| Required work |
Across the entries below, work out how many lines contain "computer". Respond with the number and no other text.

| Input data |
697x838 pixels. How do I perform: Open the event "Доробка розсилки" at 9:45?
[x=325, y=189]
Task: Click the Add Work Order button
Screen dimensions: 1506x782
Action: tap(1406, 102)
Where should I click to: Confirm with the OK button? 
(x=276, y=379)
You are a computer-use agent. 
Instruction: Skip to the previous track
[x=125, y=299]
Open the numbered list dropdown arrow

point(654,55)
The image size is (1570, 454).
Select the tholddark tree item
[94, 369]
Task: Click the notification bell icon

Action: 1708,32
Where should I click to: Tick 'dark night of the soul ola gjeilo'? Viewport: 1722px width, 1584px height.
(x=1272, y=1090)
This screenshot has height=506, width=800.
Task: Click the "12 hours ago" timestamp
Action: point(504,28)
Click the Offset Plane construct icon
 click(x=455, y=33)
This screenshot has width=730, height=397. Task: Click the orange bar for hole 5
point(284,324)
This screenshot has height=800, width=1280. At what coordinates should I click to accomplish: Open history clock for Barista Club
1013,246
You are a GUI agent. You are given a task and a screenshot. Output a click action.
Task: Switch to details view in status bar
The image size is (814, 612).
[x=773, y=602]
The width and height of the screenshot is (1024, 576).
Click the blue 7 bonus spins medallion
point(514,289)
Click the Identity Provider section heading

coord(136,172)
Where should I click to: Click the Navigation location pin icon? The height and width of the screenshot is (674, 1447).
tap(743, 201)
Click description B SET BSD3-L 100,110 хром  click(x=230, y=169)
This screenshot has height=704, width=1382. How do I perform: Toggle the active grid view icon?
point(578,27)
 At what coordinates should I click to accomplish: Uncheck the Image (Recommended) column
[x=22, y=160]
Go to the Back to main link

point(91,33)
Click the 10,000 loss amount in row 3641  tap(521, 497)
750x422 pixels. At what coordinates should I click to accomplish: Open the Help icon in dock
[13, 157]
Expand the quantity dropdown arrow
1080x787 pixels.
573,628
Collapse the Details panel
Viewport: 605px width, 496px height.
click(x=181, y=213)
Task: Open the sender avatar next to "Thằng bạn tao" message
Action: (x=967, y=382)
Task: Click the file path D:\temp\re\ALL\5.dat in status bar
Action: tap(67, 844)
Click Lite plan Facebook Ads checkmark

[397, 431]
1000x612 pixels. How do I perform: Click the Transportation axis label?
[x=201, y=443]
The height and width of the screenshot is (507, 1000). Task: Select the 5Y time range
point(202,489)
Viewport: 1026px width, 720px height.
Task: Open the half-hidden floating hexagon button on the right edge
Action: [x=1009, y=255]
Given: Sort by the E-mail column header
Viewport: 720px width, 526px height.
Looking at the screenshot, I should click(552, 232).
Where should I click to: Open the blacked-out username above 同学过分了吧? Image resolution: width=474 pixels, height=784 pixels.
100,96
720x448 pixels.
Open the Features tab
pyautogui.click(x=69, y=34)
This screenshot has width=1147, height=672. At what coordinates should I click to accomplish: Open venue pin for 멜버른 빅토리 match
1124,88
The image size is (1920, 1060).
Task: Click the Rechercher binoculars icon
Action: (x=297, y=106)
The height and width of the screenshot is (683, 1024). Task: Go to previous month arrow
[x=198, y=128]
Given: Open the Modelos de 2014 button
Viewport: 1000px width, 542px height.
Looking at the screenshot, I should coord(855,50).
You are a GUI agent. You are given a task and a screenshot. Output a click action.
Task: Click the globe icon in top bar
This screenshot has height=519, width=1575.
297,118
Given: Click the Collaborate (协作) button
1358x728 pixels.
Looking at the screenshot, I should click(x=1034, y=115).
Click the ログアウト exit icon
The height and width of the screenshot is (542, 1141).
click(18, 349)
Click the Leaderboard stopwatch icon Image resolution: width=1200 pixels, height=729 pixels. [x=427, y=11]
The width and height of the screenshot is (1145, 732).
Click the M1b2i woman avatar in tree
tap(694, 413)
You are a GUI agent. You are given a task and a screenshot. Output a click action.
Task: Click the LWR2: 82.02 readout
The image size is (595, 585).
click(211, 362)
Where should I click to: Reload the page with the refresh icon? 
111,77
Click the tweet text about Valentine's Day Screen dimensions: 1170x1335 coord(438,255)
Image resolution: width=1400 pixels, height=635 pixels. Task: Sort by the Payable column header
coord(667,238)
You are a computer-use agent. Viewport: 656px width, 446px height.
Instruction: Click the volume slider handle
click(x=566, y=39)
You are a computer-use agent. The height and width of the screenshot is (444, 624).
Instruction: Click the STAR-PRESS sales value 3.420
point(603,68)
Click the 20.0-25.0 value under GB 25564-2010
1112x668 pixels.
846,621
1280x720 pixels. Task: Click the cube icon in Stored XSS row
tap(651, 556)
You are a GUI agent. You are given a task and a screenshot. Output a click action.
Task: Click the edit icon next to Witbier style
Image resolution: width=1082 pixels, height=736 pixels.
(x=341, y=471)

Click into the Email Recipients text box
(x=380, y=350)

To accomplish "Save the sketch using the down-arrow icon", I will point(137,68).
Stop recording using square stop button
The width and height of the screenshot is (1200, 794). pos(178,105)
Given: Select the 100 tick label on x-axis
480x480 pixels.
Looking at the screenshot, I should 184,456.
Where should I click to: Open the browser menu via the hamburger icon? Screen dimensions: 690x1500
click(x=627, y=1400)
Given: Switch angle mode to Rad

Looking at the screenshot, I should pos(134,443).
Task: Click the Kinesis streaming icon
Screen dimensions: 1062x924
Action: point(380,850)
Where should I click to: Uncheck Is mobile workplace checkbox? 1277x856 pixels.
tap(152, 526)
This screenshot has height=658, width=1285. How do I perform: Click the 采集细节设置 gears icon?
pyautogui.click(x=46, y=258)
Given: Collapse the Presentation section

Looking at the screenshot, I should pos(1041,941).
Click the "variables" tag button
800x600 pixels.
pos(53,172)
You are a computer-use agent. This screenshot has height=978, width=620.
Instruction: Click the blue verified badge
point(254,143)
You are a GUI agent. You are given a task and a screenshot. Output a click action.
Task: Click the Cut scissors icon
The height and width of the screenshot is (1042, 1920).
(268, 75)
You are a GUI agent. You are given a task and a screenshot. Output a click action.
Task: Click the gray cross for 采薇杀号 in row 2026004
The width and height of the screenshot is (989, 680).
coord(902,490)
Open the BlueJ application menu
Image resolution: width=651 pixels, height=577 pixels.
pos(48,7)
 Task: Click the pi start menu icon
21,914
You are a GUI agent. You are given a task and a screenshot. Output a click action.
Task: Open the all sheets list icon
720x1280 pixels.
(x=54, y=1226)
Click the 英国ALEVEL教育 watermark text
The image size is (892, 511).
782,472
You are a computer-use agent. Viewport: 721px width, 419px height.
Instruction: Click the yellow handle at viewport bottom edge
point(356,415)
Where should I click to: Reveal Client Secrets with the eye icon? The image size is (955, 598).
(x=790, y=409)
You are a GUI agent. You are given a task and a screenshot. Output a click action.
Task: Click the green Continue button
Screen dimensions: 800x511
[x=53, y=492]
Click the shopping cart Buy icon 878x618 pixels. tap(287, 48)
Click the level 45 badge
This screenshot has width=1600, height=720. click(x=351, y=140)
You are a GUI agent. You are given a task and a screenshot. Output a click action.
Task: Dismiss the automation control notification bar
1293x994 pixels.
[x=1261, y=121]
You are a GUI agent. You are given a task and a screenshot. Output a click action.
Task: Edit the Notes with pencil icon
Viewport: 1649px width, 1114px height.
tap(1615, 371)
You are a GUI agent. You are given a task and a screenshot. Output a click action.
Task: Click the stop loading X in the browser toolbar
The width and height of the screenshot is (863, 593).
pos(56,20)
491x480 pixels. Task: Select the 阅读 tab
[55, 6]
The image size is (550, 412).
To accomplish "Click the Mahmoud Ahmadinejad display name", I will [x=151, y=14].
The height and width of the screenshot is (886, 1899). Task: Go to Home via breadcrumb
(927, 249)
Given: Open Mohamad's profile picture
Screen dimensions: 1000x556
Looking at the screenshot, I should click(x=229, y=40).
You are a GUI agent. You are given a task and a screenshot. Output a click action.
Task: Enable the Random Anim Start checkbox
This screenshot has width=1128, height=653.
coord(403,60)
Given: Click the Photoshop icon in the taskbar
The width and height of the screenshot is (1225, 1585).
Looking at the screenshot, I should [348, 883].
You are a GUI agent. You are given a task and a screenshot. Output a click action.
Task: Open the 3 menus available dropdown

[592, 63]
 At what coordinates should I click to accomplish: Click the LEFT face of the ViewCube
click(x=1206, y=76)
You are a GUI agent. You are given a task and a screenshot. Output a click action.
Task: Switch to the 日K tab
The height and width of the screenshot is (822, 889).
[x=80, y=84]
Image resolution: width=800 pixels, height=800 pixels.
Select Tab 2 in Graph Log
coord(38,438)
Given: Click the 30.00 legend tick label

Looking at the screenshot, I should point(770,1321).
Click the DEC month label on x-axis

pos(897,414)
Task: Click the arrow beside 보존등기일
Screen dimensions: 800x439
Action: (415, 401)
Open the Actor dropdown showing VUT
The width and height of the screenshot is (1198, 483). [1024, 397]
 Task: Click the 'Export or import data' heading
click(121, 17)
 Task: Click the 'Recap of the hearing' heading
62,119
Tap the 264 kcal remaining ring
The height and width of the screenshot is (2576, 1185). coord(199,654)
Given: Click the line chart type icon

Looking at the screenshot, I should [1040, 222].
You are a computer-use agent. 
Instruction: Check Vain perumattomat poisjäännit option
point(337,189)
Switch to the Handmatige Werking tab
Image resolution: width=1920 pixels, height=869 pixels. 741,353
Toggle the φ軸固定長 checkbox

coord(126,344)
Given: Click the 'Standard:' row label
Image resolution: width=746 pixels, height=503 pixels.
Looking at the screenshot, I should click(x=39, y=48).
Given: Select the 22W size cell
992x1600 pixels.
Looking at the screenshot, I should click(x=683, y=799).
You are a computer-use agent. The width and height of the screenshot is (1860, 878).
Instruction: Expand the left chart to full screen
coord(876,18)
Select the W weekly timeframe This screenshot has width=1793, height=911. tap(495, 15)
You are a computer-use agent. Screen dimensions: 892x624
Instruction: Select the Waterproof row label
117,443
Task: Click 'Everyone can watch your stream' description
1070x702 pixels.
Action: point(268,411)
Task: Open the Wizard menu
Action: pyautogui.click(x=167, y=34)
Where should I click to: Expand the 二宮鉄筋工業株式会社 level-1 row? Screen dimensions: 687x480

| Answer to this problem |
8